EXCERPTED TEXT
%%

2. Log for the checkpoint_total_time and last_checkpoint_time:
checkpoint_total_time | last_checkpoint_time
-----------------------+----------------------------------
175138 | 2025-11-20 11:58:02.879149+05:30
(1 row)
Reading throught the patch, it looks like checkpoint_total_time is the
total time of the last checkpoint?
+ proparallel => 'r', prorettype => 'float8', proargtypes => '', + prosrc => 'pg_stat_get_checkpointer_checkpoint_total_time' },
If so, the naming is pretty confusing, last_checkpoint_duration or
something might be clearer.
In general I doubt how much those gauges (as oppposed to counters) only
pertaining to the last checkpoint are useful in pg_stat_checkpointer.
What would be the use case for those two values?
Also, as a nitpick, your patch adds unnecessary newlines and I think
stats_reset should be kept as last column in pg_stat_checkpointer as
usual.
Michael
On 2025-Nov-24, Michael Banck wrote:
In general I doubt how much those gauges (as oppposed to counters) only
pertaining to the last checkpoint are useful in pg_stat_checkpointer.
What would be the use case for those two values?
I think it's useful to know how long checkpoint has to work. It's a bit
lame to have only one duration (the last one), but at least with this
arrangement you can have external monitoring software connect to the
server, extract that value and save it somewhere else. Monitoring
systems do this all the time, and we've been waiting for a better
implementation to store monitoring data inside Postgres for years. I
think we shouldn't block this proposal just because of this issue,
because it can clearly be useful.
However, I'm not sure I'm very interested in knowing only the duration
of the checkpoint. I mean, much of the time the duration is going to be
whatever fraction of the checkpoint timeout you have as
checkpoint_completion_target, right? Which includes sleeps. So I think
you really want two durations: one is the duration itself, and the other
is what fraction of that did the checkpointer sleep in order to achieve
that duration. So you know how much time checkpointer spent trying to
get the operating system do stuff rather than just sit there waiting.
We already have that data, kinda, in write_time and sync_time, but those
are cumulative rather than just for the last one. (I guess you can have
the monitoring system compute the deltas as it finds each new
checkpoint.) I'm not sure how good this system is.
In the past, I looked at a couple of monitoring dashboards offered by
cloud vendors, searching for anything valuable in terms of checkpoints.
What I saw was very disappointing -- mostly just "how many checkpoints
per minute", which is mostly flat zero with periodic spikes. Totally
useless. Does anybody know if some vendor has good charts for this?
Also, if we were to add this new proposed duration, how could these
charts improve?

%%

MATERIAL SHOWN
%%

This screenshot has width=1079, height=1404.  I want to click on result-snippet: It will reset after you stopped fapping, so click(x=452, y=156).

%%
%%

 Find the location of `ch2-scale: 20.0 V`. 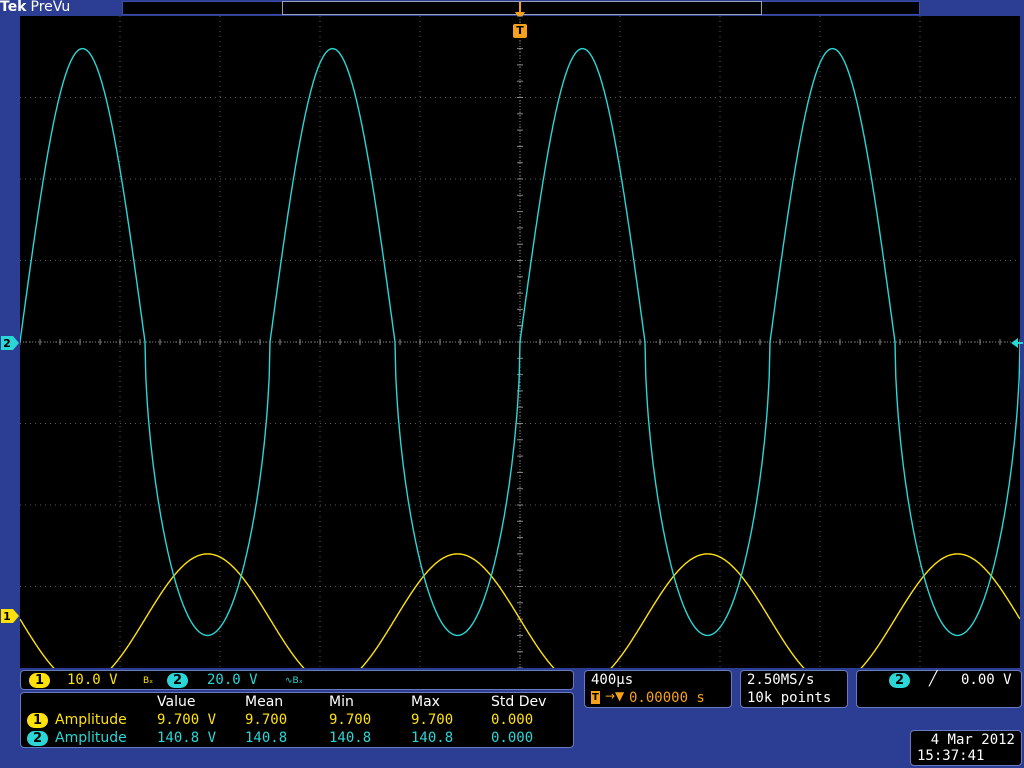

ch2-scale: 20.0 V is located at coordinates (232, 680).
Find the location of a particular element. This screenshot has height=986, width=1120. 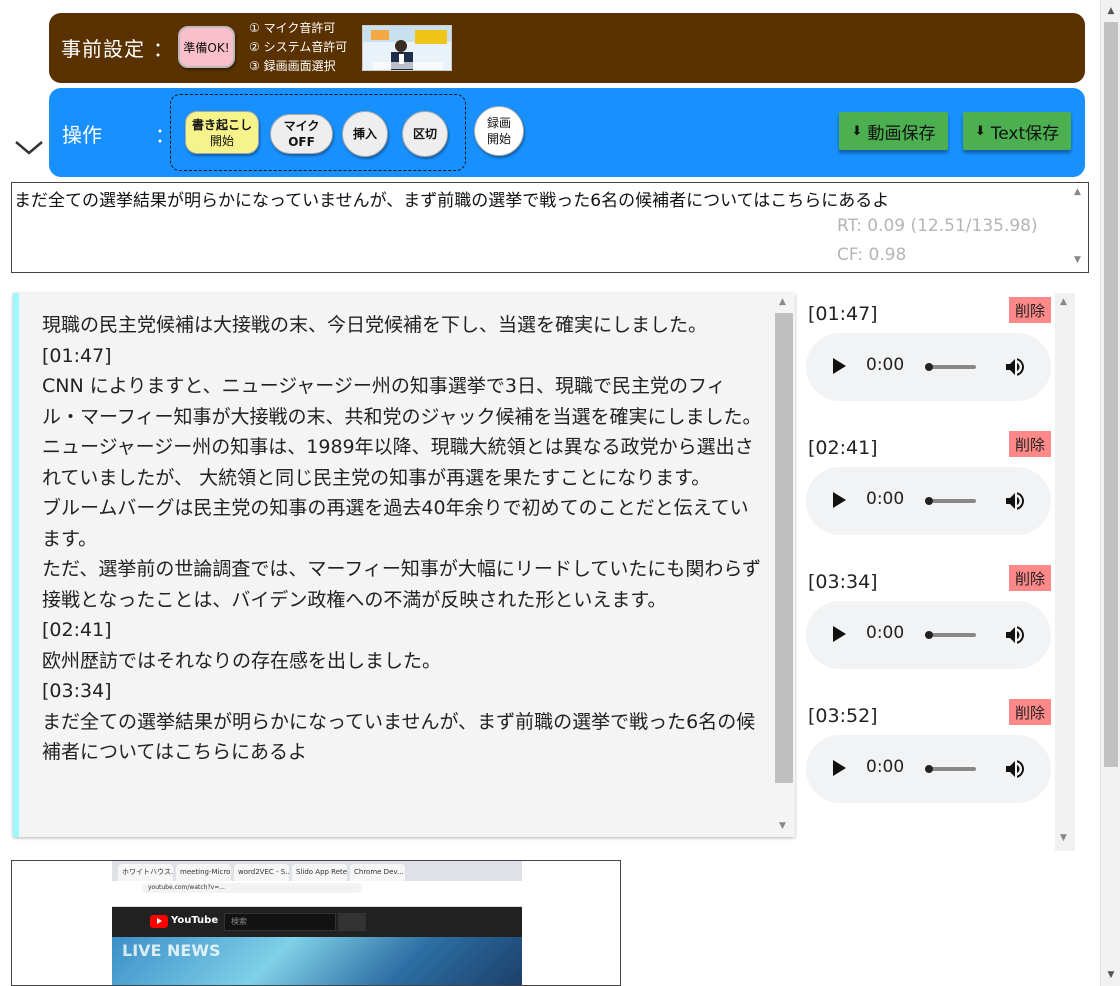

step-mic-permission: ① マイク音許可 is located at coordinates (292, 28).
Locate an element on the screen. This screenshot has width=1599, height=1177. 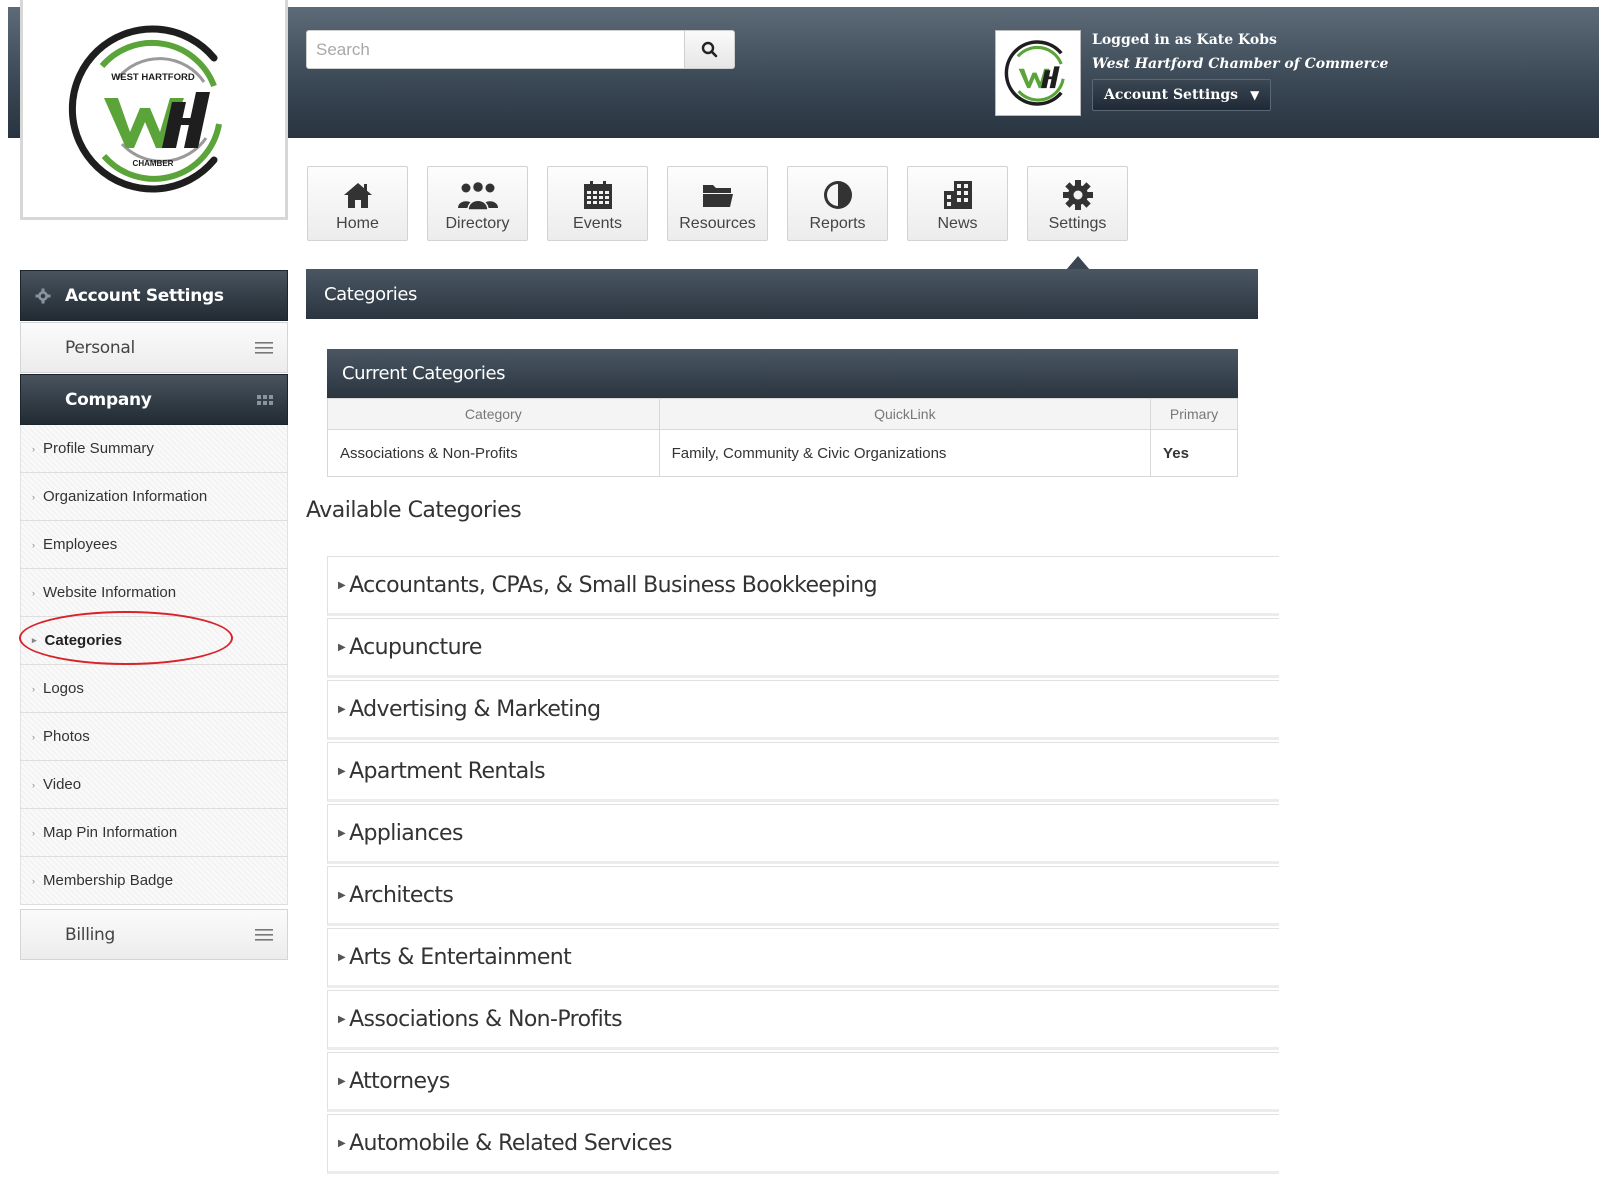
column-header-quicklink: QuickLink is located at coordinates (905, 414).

%%

JOB
List every distinct underscore-joined identifier in the checkpoint statistics thread that ends in "_time" or "_duration". The material above comes from a different source than the text.

PROBLEM SOLUTION
- checkpoint_total_time
- last_checkpoint_time
- pg_stat_get_checkpointer_checkpoint_total_time
- last_checkpoint_duration
- write_time
- sync_time